Gagasan tentang Demokrasi sebenarnya sudah muncul sejak sekitar abad 5 SM, yakni pada masa Yunani Kuno. Pada waktu itu Demokrasi dilakukan secara langsung karena negara-negara Yunani pada masa itu wilayahnya sangat sempit dan penduduknya sedikit. Pada waktu itu, rakyat mudah dikumpulkan dengan tujuan bermusyawarah guna mengambil keputusan tentang kebijakan pemerintahan. Namun Demokrasi itu tidak berjalan lama karena munculnya konflik politik dan melemahnya Dewan Kota dalam memimpin polis.

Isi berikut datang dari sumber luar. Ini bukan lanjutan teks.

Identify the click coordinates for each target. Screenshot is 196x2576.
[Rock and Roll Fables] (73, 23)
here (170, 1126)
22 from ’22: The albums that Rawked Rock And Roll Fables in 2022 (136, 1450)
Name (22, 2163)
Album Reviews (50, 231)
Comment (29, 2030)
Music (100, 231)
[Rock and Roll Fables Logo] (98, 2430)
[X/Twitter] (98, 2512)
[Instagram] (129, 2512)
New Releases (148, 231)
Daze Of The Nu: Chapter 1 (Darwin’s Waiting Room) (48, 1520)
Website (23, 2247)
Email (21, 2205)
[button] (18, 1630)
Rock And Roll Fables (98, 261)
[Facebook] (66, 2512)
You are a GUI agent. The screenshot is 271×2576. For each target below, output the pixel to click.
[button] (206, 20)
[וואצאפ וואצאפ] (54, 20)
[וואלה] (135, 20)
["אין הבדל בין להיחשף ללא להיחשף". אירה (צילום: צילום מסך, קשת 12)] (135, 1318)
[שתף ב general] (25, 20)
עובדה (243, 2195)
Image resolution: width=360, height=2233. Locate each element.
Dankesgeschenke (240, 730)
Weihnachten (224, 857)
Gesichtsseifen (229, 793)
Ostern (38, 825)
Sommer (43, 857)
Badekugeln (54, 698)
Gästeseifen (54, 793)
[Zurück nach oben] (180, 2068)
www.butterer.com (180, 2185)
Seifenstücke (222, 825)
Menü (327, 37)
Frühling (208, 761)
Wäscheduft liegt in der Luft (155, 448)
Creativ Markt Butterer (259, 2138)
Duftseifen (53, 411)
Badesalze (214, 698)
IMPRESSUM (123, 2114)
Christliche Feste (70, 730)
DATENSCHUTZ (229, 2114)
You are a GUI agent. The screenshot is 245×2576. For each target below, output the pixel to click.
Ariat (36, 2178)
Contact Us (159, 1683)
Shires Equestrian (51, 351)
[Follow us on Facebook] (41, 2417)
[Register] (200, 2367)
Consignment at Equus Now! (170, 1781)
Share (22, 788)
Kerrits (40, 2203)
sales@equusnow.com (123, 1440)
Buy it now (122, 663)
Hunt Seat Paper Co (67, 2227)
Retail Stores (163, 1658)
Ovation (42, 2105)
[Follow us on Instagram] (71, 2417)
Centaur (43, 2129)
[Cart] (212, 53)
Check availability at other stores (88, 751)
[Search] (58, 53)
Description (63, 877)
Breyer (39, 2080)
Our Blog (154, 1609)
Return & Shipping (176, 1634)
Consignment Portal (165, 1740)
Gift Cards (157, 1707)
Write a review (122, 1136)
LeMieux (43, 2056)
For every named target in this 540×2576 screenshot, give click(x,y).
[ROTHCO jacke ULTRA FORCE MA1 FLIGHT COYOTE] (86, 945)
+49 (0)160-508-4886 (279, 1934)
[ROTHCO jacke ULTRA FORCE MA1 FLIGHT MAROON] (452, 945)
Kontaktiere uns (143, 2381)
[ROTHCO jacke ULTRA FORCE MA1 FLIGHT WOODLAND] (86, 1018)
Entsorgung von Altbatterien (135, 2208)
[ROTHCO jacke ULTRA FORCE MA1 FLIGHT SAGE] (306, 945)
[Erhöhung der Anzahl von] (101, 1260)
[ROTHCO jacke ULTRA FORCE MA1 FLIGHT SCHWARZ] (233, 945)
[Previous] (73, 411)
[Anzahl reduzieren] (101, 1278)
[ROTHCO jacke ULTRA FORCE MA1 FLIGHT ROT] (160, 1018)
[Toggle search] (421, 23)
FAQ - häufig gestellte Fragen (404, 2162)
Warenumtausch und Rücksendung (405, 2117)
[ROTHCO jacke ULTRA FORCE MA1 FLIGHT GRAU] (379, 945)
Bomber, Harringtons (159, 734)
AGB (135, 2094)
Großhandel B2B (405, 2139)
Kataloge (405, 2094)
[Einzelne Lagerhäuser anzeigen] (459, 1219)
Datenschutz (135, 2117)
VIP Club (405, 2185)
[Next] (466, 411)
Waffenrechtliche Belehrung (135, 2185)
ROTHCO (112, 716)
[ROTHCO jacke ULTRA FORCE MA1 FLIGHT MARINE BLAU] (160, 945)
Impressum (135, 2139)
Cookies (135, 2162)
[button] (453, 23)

Sejak runtuhnya Demokrasi, bangsa Eropa menerapkan sistem Monarki Absolute hingga abad ke-19. Kekuasaan mutlak tersebut digunakan oleh raja untuk bertindak sewenang-wenang.

Setelah tenggelam berabad-abad, muncullah ajaran ”Rule Of  Law (Kekuasaan Hukum)”. Ajaran ini menjelaskan bahwa yang berdaulat dalam suatu negara adalah hukum.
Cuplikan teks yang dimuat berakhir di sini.